Published online by Cambridge University Press: 04 November 2009
Definitions
The criterion distinguishing the epitext from the peritext – that is (according to our conventions), distinguishing the epitext from all the rest of the paratext – is in theory purely spatial. The epitext is any paratextual element not materially appended to the text within the same volume but circulating, as it were, freely, in a virtually limitless physical and social space. The location of the epitext is therefore anywhere outside the book – but of course nothing precludes its later admission to the peritext. Such admission is always possible, and we will encounter many examples of it: see the original interviews appended to posthumous scholarly editions, or the innumerable excerpts from correspondence or diaries quoted in the critical notes of such scholarly editions. This purely spatial definition, however, has some pragmatic and functional repercussions.

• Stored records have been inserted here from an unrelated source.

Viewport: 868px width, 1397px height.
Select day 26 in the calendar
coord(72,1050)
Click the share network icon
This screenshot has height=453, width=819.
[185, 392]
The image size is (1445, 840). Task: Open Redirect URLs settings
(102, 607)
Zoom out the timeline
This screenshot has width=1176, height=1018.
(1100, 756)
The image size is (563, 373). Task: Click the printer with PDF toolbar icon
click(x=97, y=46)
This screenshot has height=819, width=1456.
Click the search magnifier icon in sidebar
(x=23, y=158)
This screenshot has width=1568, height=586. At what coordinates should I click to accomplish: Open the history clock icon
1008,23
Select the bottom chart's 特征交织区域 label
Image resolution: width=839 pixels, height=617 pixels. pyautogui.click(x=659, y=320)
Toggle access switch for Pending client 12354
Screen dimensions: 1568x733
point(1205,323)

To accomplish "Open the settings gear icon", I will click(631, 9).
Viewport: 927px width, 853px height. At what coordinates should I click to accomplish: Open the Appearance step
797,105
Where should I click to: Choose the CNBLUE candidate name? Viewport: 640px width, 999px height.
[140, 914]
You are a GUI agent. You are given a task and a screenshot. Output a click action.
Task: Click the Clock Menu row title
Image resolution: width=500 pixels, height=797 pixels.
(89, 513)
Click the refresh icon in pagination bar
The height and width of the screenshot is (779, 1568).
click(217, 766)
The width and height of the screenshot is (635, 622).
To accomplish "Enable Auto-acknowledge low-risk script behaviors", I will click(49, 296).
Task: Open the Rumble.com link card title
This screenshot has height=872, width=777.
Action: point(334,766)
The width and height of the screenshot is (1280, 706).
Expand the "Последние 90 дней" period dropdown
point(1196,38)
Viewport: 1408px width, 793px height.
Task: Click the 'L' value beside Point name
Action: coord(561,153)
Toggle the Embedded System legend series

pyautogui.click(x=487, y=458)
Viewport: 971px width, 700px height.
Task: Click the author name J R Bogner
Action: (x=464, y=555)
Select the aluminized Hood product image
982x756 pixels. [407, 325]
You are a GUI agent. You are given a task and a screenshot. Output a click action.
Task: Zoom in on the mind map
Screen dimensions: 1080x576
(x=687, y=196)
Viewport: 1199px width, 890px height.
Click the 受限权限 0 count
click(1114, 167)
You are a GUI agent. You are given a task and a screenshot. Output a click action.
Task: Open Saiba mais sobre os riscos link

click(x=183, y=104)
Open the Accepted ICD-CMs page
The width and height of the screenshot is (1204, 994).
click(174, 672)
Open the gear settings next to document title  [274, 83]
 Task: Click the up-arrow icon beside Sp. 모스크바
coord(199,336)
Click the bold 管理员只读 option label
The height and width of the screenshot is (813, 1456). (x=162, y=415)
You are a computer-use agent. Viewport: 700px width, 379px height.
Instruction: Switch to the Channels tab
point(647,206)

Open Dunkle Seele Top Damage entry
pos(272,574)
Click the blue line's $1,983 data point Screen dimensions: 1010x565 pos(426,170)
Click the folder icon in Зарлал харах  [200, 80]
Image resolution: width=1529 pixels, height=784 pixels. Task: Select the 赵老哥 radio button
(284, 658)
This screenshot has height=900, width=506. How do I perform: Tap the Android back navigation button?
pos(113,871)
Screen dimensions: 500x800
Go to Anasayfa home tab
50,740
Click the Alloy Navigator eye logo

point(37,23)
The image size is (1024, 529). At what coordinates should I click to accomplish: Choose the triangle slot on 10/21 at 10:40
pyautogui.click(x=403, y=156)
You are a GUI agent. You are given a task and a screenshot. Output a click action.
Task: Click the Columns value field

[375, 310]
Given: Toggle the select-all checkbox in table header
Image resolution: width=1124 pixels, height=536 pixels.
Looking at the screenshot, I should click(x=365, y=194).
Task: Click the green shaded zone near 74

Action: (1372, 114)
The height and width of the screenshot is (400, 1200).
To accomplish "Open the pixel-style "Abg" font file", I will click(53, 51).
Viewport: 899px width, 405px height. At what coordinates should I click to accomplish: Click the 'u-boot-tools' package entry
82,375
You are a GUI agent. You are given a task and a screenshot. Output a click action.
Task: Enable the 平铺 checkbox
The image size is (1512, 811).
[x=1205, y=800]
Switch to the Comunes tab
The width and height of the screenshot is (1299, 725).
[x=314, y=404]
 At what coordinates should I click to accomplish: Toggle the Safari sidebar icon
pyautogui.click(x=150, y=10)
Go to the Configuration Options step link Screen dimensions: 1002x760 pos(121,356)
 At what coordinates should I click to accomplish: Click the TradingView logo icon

When an author, such as Proust for Du côté de chez Swann, chooses to present his work (here, the beginning of his work) by way of an interview rather than a preface, he no doubt has a reason for making such a choice, and in any case his choice leads to these kinds of effects: reaching a broader public than the public of first readers, but also sending this public a message that is constitutively more ephemeral, destined to disappear when its monitory function is fulfilled, whereas a preface would stay attached to the text at least until deleted upon publication of a second edition, if any.